→ Problem to work on
Your task is to work out how many lines in the data include the word "magnifier". Reply with the number alone.

→ Data provided
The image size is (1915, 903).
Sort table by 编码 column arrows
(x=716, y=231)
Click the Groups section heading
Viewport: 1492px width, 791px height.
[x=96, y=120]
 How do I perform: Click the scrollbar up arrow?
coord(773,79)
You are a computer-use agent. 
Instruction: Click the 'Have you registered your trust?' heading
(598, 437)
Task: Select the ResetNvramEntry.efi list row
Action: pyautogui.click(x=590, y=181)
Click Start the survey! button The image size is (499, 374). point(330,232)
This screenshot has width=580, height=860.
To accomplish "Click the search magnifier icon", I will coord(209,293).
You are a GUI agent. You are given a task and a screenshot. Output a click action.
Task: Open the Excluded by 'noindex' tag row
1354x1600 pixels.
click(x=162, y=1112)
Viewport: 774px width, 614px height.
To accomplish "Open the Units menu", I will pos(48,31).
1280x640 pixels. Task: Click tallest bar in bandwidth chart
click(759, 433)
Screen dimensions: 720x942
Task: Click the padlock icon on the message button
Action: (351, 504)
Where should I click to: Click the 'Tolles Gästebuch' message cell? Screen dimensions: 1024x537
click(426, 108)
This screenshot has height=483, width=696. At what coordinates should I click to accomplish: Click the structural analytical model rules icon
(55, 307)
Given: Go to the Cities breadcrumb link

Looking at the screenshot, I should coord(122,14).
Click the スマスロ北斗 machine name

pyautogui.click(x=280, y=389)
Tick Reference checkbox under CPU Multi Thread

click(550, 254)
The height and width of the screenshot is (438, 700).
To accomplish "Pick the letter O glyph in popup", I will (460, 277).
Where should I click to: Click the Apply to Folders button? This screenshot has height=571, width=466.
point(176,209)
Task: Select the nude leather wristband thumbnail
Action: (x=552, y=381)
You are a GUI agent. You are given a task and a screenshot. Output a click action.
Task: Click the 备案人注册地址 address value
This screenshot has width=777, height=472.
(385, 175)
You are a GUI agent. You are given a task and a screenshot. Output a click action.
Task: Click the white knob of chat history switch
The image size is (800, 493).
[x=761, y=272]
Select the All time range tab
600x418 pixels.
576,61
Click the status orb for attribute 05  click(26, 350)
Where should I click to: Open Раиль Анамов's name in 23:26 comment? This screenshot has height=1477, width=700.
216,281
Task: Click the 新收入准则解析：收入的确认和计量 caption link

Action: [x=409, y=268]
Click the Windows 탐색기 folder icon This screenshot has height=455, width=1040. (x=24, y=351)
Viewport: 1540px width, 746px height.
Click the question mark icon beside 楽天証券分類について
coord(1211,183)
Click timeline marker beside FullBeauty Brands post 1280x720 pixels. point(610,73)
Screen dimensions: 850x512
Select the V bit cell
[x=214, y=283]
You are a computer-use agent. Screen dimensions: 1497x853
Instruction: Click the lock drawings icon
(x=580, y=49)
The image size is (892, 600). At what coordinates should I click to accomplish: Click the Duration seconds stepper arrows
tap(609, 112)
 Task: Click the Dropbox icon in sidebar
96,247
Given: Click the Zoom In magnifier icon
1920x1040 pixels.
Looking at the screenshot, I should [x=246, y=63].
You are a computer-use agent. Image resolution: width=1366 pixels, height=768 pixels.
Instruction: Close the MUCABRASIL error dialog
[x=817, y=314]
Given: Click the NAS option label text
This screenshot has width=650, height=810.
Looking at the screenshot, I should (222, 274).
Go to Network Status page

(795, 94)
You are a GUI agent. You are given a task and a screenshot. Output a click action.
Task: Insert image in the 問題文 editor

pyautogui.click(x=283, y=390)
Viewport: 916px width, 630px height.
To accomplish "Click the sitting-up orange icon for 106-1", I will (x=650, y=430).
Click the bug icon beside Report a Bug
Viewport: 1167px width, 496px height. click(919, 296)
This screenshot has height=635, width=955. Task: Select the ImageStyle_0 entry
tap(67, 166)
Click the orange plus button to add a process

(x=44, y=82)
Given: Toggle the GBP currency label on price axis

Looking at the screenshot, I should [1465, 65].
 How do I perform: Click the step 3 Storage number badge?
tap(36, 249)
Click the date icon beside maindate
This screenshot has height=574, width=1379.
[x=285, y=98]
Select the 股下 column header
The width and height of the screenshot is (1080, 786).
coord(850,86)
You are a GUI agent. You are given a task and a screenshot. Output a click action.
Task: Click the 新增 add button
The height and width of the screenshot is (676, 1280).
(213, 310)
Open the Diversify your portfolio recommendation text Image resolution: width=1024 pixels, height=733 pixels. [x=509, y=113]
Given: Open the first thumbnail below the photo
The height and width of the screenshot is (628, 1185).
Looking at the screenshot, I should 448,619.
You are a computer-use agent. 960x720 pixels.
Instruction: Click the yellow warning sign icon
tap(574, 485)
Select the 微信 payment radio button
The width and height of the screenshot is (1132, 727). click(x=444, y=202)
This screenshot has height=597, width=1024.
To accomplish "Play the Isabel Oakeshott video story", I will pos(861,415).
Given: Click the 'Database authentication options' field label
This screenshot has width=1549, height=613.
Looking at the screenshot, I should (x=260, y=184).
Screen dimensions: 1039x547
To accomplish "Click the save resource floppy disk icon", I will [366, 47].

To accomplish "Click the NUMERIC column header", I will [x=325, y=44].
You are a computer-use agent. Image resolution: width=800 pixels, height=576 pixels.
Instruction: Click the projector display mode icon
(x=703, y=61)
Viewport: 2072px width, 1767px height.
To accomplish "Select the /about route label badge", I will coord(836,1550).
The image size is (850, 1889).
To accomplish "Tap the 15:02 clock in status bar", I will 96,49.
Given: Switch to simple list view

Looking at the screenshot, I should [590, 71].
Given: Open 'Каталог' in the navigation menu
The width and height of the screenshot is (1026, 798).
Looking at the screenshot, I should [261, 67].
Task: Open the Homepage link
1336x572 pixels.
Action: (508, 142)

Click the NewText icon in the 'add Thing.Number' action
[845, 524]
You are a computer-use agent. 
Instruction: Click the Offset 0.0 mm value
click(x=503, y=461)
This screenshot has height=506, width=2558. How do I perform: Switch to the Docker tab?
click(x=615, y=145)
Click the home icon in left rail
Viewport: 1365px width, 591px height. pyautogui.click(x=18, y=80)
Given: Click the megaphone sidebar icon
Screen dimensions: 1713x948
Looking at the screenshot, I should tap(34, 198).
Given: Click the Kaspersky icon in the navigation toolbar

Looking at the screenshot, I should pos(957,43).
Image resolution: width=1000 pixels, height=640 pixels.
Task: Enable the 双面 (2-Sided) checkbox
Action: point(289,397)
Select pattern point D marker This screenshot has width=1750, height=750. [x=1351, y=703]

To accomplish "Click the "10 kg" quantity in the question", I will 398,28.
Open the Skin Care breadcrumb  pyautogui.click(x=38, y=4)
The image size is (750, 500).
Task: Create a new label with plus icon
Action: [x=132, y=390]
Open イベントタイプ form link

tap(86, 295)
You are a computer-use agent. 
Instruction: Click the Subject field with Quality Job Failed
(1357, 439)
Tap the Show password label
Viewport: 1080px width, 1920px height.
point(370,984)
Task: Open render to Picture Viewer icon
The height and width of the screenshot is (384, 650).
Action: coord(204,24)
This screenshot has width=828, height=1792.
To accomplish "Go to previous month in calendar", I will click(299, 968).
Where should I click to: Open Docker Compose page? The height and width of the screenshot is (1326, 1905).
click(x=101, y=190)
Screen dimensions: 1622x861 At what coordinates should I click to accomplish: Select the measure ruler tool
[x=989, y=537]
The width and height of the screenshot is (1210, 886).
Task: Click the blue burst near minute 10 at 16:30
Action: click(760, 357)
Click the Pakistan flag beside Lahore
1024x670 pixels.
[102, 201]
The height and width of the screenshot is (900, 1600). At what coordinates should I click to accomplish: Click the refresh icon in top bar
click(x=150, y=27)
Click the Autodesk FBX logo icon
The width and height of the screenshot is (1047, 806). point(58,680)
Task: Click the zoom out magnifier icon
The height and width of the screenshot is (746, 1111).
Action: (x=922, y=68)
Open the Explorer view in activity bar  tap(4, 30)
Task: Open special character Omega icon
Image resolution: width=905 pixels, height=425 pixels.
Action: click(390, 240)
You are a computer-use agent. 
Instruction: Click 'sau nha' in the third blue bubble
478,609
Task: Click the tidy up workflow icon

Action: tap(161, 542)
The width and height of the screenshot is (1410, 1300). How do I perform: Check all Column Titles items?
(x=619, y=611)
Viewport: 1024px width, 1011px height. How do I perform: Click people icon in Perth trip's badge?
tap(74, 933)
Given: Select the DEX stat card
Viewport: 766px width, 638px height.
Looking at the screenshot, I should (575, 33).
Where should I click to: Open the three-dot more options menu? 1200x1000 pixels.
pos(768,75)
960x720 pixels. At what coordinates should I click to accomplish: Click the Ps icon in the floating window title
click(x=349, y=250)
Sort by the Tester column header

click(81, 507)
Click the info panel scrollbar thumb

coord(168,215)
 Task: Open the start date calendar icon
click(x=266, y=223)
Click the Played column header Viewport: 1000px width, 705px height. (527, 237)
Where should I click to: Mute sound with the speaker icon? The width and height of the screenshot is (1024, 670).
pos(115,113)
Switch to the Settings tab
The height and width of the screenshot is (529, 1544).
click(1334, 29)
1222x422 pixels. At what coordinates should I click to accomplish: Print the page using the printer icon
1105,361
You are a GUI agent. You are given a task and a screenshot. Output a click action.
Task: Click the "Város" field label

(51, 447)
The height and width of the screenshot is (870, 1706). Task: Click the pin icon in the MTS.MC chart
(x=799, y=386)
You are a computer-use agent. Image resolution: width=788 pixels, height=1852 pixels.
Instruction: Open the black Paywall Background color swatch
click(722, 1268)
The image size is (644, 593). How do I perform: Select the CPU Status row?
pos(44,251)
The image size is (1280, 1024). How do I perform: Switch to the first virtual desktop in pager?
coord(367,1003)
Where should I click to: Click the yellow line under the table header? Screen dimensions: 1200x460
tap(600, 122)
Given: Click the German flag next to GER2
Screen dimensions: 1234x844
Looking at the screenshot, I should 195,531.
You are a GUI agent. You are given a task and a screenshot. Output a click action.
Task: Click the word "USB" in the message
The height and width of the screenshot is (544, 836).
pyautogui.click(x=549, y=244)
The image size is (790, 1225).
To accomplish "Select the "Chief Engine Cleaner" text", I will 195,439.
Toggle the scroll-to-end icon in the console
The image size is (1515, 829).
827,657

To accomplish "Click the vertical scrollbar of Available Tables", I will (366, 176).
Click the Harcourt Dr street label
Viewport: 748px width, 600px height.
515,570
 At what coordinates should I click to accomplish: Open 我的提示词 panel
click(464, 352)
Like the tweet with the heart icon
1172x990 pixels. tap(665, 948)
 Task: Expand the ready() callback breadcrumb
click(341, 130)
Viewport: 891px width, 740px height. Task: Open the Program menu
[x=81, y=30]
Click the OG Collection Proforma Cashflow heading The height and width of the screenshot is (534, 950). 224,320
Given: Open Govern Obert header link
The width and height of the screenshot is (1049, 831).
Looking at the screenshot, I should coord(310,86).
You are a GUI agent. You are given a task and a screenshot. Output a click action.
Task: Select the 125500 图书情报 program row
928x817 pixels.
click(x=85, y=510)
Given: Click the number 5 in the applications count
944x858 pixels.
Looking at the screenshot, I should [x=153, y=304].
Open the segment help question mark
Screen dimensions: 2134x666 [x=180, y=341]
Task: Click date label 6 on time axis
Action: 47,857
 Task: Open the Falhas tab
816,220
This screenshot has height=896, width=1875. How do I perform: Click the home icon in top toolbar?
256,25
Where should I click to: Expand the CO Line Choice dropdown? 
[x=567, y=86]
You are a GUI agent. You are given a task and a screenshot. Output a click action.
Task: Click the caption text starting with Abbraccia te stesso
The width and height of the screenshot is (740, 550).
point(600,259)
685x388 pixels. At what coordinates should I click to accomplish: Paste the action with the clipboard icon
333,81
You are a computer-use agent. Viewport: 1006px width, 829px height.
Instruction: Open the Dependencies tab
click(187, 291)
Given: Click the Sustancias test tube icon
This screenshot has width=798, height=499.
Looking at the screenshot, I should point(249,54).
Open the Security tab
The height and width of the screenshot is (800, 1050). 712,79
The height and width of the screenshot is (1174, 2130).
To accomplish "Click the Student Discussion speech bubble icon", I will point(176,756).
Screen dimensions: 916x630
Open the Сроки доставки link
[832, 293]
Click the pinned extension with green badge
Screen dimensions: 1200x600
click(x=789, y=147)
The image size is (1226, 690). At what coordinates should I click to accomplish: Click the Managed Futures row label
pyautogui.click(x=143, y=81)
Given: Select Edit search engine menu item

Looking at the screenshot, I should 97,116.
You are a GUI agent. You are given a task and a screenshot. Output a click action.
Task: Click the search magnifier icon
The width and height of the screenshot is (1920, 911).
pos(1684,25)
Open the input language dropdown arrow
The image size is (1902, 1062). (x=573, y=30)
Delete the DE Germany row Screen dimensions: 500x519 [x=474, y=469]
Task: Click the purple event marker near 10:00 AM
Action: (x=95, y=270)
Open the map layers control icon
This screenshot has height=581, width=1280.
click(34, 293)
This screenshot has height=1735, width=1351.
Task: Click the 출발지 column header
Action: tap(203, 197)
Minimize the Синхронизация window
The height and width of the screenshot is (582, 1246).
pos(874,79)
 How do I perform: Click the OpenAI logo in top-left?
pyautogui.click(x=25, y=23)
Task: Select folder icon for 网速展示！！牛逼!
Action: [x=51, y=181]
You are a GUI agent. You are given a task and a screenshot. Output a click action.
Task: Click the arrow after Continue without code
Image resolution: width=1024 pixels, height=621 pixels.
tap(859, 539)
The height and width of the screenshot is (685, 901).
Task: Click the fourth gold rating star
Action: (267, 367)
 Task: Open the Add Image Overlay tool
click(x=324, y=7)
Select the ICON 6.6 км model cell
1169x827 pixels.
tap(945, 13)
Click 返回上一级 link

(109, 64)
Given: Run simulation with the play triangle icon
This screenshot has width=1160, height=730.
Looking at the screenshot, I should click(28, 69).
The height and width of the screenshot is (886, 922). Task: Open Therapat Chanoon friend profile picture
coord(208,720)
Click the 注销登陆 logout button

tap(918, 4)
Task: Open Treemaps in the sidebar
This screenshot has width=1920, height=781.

→ Written solution
4